* _Instructions for the task_
Please give the number of lines in the entries below that hold "agent", with no other words.
*** Records provided ***
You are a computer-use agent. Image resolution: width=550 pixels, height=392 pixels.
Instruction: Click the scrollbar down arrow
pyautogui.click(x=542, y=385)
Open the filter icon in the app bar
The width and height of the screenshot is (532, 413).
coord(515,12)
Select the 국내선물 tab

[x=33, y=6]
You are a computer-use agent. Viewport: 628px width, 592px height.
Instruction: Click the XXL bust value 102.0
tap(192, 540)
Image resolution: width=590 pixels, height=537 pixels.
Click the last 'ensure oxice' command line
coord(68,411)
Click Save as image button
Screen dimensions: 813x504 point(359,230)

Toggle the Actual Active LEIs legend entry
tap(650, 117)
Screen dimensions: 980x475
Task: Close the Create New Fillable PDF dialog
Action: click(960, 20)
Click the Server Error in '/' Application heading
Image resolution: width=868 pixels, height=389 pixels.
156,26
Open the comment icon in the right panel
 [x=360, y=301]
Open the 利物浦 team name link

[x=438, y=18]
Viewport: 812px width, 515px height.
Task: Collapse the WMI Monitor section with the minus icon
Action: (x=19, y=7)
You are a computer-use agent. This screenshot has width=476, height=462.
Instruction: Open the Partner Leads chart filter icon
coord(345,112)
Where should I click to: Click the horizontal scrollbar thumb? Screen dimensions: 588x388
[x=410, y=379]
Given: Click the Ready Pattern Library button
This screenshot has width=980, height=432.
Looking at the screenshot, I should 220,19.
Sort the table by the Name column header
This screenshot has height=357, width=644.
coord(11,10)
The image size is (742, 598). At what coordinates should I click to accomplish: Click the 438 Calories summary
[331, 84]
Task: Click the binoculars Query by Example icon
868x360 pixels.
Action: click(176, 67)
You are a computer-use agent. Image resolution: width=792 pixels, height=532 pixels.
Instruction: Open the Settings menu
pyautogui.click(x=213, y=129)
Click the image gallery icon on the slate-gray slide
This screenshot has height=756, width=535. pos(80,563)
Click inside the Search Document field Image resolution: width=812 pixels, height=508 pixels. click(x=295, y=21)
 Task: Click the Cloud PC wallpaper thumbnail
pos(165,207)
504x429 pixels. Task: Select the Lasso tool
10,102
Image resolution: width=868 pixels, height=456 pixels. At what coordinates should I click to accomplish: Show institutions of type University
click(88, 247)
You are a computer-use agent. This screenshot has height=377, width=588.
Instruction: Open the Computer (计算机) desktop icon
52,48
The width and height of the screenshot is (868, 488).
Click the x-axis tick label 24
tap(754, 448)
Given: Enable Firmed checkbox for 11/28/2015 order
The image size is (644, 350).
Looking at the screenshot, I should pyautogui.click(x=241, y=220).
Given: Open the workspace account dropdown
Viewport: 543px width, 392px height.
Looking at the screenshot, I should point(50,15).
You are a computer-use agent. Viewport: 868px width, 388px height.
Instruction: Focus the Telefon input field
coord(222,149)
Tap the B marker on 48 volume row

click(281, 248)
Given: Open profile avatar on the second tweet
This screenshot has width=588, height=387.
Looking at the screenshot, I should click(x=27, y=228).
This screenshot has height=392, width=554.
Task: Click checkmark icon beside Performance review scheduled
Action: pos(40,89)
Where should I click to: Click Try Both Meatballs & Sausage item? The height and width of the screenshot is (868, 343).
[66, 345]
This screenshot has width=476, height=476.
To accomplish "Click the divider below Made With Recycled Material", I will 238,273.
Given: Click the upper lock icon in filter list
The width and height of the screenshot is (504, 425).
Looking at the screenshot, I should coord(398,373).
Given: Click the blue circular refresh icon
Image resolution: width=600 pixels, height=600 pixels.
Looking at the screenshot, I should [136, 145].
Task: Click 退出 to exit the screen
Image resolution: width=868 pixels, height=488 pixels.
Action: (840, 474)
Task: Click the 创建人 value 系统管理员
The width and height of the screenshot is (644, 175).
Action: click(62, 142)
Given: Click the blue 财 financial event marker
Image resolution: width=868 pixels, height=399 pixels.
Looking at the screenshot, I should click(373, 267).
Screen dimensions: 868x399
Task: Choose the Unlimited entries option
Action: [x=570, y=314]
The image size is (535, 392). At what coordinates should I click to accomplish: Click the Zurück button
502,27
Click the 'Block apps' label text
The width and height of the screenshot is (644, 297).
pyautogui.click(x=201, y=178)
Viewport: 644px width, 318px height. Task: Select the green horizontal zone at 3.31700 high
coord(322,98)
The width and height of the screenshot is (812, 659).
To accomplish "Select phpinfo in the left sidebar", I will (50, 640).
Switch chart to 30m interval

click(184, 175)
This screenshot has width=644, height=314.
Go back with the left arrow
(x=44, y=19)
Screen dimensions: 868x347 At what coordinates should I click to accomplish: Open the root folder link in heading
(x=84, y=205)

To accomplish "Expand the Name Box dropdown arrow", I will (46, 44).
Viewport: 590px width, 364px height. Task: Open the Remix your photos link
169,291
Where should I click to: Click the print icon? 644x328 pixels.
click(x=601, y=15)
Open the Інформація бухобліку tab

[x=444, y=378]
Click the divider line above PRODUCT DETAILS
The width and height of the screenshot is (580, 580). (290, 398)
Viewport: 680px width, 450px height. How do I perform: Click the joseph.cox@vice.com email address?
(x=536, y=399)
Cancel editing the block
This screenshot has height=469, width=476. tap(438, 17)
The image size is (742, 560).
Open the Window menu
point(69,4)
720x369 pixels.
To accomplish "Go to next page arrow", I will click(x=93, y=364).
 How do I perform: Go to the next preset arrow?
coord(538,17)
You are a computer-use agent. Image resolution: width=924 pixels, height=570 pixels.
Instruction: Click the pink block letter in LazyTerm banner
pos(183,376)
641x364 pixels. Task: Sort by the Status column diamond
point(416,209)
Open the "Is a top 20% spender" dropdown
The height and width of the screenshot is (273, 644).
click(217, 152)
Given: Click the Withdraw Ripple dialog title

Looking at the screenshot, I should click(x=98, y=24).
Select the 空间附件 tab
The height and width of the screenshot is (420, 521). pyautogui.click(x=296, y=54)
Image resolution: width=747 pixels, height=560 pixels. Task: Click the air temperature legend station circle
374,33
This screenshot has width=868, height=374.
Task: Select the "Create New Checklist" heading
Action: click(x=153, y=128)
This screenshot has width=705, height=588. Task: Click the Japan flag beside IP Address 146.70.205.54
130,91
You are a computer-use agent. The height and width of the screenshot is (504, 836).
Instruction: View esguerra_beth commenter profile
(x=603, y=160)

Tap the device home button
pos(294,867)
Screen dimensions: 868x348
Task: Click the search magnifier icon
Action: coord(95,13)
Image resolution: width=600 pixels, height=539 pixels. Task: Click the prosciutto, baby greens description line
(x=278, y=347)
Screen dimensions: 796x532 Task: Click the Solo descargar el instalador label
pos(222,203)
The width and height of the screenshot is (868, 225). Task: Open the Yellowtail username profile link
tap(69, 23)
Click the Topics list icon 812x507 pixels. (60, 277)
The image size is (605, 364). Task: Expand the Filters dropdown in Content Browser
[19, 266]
*** End of Records provided ***
* _Output of the exercise_
8